石川博幸企画政策部長の説明によると、旧平良児童館跡地での建設に向けて樹木の伐採後に確認したところ、敷地の出入り口となる道路から隣接する畑までに約9㍍の高低差があることが判明。大規模な造成工事が必要なほか、車両の進入経路確保のために隣接する民有地取得の必要性が生じる可能性があるという。
石川部長は「新たな費用負担、整備完了までの工期の長期化が懸念される」として早急に進められる候補地を探した結果、旧トロピカルフルーツパークの一部を活用していきたいとの考えを示した。
議員からは市街地での建設が基本とする当初方針との整合性を問う質問が出されたが、市側は「(市有地を)探したが、すぐに着手できそうな場所が見当たらなかった。旧トロピカルフルーツパークが今のところ最適な場所である」と答えた。
このほか、2カ所で進めた場合の予算増加への懸念や実証年数、建物戸数、3Dプリンター住宅製作現場の見学希望など多岐にわたる質問が相次いだ。

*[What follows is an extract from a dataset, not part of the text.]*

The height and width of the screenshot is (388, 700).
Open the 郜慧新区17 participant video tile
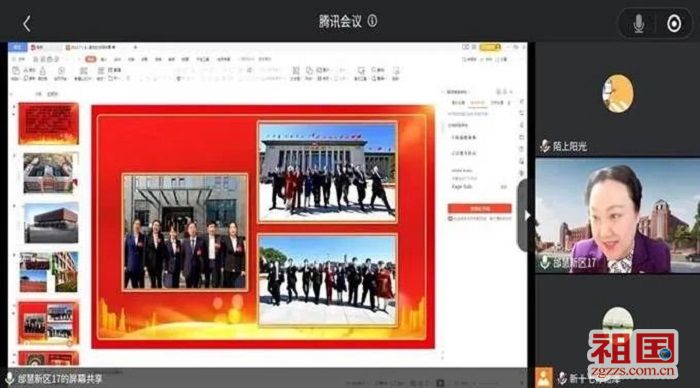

同事業は、市と民間事業者が連携し3Dプリンターを活用した低コスト住宅建設実証に取り組むもので、医療従事者らエッセンシャルワーカーなどに「賃貸住宅」として提供することを目的としている。市が市有地の貸付、既存施設の解体、水道の配管等を含めた土地の造成を担い、民間事業者は国の補助金を活用し3Dプリンター住宅を建設する役割分担となっている。
建築建物は10戸で、スケジュールは10月ごろに着工し、来年4月の入居開始を予定している。